Decide how many invitations you will need and who will help pay for invitations. Set a budget to spend on the invitations. Discuss a guest list with the bride-to-be.
Chose the type of invitation you will send. Premade invitations, invitation kits, printable templates, custom printed and homemade invitations are all possibilities. Decide if your invitation will be formal or casual and if it will follow a theme. Luncheons, brunches, couples showers or showers that revolve around a certain type of gift like lingerie, kitchen items or household items are all popular. Consider matching the invitation to the style of the wedding.
Create a rough draft of the invitation that has all the necessary information.
Write the introduction to the bridal shower invitation. Traditional wording is often presented, “Please join us for a bridal shower honoring the bride-to-be, Miss Sarah Peacock.” For a themed party, create an introduction that matches the theme such as, “Before Ella tells Jacob, 'I do!' Let’s help them decorate their home room by room.” Feel free to develop a creative introduction that matches the style of the shower. See the Resources section of this article for more wording samples.

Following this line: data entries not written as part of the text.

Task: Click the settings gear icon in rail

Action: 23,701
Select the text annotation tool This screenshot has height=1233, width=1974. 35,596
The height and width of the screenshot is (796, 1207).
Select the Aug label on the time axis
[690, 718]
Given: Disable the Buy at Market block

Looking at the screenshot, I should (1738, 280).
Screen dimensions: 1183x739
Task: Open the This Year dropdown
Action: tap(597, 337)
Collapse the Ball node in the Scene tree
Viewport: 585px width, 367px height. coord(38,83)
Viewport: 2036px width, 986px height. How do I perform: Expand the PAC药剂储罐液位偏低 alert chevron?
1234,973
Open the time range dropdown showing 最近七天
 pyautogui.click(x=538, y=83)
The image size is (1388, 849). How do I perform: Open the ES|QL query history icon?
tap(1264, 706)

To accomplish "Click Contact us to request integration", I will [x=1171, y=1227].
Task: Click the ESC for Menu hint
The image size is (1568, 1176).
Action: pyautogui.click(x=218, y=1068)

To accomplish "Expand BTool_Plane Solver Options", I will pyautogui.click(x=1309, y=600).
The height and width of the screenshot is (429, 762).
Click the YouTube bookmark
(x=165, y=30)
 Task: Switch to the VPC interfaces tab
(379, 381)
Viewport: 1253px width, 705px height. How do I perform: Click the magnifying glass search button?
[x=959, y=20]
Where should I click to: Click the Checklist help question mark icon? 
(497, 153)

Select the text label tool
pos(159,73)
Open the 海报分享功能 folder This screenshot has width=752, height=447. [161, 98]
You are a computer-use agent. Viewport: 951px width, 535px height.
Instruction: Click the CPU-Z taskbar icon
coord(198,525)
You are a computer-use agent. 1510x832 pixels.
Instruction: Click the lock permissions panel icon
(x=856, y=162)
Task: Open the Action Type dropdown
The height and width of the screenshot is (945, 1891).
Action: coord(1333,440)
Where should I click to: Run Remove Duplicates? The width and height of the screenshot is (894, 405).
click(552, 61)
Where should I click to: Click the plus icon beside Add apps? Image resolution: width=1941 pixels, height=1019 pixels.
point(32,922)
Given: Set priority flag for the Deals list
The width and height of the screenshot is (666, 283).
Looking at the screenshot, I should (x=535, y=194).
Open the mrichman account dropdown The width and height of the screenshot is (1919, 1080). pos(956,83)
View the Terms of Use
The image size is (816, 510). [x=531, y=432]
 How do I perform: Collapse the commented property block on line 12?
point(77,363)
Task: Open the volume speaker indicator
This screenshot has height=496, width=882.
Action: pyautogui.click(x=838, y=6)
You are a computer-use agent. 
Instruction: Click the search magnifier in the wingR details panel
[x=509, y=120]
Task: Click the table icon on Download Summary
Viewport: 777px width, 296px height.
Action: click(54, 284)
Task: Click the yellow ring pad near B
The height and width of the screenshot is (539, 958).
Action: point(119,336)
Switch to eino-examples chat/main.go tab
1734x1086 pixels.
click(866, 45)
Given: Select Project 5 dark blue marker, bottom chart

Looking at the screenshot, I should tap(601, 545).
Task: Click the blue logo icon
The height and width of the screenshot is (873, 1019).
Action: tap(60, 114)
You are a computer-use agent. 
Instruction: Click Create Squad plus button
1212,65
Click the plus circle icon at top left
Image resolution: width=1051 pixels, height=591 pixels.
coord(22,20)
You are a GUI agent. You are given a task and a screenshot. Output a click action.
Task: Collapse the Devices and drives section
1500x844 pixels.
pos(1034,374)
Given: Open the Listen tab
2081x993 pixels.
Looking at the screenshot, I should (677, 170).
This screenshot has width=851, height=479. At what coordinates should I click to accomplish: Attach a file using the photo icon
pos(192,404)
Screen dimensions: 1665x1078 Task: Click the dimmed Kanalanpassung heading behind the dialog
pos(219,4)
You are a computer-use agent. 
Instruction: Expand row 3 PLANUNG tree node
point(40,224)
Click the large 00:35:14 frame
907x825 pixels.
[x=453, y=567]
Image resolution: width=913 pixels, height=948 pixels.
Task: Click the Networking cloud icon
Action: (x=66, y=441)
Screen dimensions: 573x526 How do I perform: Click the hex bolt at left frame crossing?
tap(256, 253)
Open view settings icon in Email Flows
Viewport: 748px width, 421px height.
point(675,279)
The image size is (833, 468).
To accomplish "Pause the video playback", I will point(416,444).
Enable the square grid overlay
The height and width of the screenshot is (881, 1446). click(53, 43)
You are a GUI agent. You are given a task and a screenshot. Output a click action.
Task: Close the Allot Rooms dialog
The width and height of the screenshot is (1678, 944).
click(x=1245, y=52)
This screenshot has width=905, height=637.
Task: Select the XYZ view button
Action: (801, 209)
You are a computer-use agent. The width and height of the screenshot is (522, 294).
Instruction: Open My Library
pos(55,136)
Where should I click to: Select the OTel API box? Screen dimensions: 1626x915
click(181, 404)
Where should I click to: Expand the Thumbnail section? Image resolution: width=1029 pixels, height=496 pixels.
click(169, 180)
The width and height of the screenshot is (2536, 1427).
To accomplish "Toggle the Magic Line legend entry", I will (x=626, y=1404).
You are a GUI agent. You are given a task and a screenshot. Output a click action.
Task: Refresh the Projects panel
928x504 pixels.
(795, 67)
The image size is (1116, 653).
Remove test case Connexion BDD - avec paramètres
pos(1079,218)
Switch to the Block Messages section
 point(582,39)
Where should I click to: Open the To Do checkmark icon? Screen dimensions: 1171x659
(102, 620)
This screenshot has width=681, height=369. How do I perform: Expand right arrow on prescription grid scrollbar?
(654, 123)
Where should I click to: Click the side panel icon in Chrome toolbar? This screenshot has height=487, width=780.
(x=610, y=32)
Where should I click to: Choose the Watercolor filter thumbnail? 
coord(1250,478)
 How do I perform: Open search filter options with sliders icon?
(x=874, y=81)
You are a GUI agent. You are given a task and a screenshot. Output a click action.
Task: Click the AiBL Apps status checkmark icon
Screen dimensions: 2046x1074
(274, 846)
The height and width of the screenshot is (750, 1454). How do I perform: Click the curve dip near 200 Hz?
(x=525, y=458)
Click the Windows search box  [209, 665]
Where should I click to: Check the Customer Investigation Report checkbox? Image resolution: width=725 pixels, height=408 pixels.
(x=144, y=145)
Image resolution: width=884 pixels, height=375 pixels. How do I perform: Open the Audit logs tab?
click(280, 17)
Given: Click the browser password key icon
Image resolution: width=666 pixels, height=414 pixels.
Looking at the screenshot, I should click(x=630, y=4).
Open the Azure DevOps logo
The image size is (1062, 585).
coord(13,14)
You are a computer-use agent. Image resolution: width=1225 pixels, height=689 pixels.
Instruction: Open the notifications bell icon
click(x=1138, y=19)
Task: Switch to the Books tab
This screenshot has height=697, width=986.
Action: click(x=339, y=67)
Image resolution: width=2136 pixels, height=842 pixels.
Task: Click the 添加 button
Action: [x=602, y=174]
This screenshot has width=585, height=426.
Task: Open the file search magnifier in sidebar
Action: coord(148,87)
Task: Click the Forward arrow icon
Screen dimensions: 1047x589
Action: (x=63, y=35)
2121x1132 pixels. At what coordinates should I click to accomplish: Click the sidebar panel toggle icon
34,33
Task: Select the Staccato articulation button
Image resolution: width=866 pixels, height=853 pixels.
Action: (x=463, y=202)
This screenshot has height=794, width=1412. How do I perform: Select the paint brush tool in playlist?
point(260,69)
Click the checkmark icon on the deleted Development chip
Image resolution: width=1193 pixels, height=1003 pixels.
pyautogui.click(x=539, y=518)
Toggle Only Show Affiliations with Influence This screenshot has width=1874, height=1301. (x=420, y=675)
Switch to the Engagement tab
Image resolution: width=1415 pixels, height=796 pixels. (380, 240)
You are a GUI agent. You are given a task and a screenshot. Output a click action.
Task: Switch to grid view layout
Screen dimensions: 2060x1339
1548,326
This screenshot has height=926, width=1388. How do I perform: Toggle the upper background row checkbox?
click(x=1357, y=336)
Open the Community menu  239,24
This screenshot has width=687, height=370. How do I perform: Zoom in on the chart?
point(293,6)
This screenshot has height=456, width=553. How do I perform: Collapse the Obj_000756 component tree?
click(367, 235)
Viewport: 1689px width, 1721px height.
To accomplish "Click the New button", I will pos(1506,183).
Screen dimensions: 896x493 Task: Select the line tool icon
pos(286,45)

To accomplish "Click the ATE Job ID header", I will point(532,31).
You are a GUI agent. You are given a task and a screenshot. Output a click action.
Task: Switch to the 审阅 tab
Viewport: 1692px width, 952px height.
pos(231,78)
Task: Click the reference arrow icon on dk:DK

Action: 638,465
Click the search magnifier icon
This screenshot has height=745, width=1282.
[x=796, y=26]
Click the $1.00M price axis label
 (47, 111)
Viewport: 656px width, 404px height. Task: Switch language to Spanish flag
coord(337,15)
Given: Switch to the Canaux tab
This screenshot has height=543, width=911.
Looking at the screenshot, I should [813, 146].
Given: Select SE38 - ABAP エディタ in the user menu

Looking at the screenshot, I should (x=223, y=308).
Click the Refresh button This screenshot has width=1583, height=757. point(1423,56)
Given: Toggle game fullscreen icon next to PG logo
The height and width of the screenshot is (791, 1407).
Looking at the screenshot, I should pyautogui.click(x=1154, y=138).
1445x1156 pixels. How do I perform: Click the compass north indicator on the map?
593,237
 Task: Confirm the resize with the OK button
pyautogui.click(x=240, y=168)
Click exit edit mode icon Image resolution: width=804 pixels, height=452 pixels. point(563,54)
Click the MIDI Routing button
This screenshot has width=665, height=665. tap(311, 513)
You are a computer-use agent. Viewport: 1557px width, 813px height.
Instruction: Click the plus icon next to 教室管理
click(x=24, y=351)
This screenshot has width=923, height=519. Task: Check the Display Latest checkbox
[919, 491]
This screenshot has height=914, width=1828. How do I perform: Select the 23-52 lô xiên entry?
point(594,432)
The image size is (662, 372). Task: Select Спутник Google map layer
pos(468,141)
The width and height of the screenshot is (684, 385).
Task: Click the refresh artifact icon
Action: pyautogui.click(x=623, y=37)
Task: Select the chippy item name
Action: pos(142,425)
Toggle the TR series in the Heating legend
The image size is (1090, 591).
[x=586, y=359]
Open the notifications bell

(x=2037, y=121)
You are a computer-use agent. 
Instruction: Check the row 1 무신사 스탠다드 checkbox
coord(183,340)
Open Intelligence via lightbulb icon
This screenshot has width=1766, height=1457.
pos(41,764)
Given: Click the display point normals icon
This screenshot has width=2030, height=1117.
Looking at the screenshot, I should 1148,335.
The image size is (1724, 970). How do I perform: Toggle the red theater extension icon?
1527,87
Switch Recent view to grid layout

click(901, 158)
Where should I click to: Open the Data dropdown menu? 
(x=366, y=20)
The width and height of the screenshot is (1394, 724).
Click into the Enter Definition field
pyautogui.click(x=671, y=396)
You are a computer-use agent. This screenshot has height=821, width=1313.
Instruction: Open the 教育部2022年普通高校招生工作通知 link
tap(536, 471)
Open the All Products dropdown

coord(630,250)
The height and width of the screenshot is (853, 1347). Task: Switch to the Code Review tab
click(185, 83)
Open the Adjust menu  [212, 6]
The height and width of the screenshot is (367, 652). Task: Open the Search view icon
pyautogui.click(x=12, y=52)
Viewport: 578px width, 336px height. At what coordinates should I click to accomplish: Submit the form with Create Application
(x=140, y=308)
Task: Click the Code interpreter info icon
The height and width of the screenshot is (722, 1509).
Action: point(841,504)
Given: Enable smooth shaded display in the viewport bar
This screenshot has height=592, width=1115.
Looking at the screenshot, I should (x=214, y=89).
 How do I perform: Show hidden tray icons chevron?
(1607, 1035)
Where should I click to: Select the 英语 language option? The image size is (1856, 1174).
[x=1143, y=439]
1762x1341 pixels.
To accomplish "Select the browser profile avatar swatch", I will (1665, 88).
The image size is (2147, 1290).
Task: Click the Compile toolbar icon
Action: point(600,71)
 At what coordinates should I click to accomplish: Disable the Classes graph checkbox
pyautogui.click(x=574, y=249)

Include the basic information. The bride’s name, and the shower's date, time and location must all be included. Who is hosting the shower is often included also.
Include any theme information that is needed. If you wish guests to bring a recipe, photo of the couple or a piece of lingerie, make the request clear in the invitation.
Specify if guests should RSVP or contact for regrets only. Include the phone number and name of who should be contacted. Email may also be given but do not make it the sole option.
Consider including registry information. This is sometimes considered improper etiquette, but it is often appreciated. Find out how invitations in your area and the families involved tend to address the issue if you are unsure.
Provide information that will help people traveling from out of town if needed. A map and phone number in case anyone gets lost would be greatly appreciated.
Fill out the invitations after having others double check all the information from the rough draft.
Send the invitations out approximately four weeks before the shower.